If there are cold temperatures, he said, SkiCo will likely begin testing out the snowmaking machines.
Longtime Aspen resident Jim Markalunas recalled one of the earliest snowstorms in his lifetime — the Labor Day snowstorm of 1961.
“The trees knocked down the power lines. The entire upper Roaring Fork Valley was without electricity,” he said. “It was a disaster snowstorm.”
The National Weather Service’s Grand Junction office said Wednesday night saw the most moisture the area is likely to see in this storm cycle. A flash-flood warning in Glenwood Canyon temporarily closed Interstate 70 around 8 p.m., Wednesday.
“What went through the last couple of days was somewhat unique because the first half of it, Tuesday and some of Wednesday precipitation, was drawing on some very deep tropical moisture from what had been Tropical Storm Kay,” said Meteorologist Brianna Bealo with the National Weather Service’s Grand Junction office on Thursday afternoon.
“The low pressure that’s working through now has made it so the temperatures are a lot colder, which has allowed the snow to happen,” she said.

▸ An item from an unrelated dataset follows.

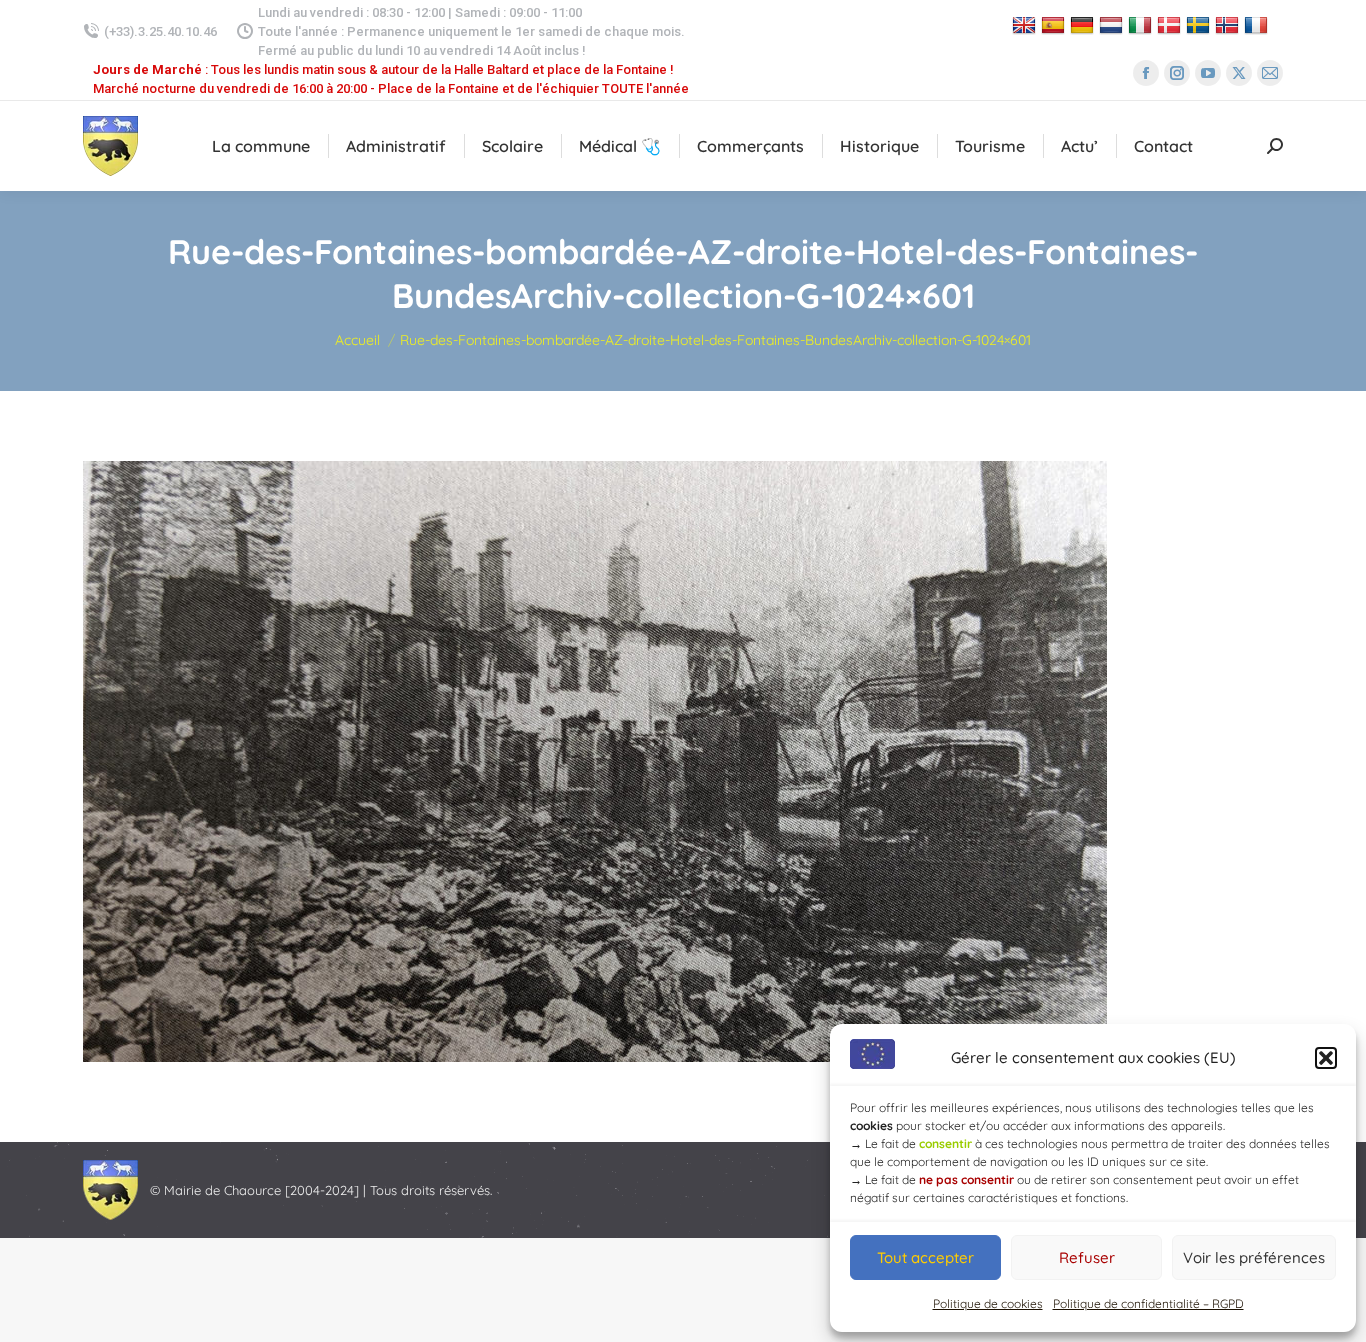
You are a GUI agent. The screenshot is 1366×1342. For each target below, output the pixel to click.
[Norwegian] (1229, 24)
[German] (1084, 24)
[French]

The showers could remain in the area for a few days, but those showers aren’t related to Tropical Storm Kay, she said.
“The remaining showers that we’re seeing (Thursday) and (Friday) are more normal for this time of year; they’re associated with what’s known as an upper-level trough — a big area of low pressure higher up in the atmosphere that’s allowing these rain showers to bubble up,” Bealo said.
On Thursday morning, the National Weather Service’s Grand Junction office issued a Hazardous Weather Outlook for the area, saying daily thunderstorm development will continue through the end of the week, “particularly along and north of I-70.”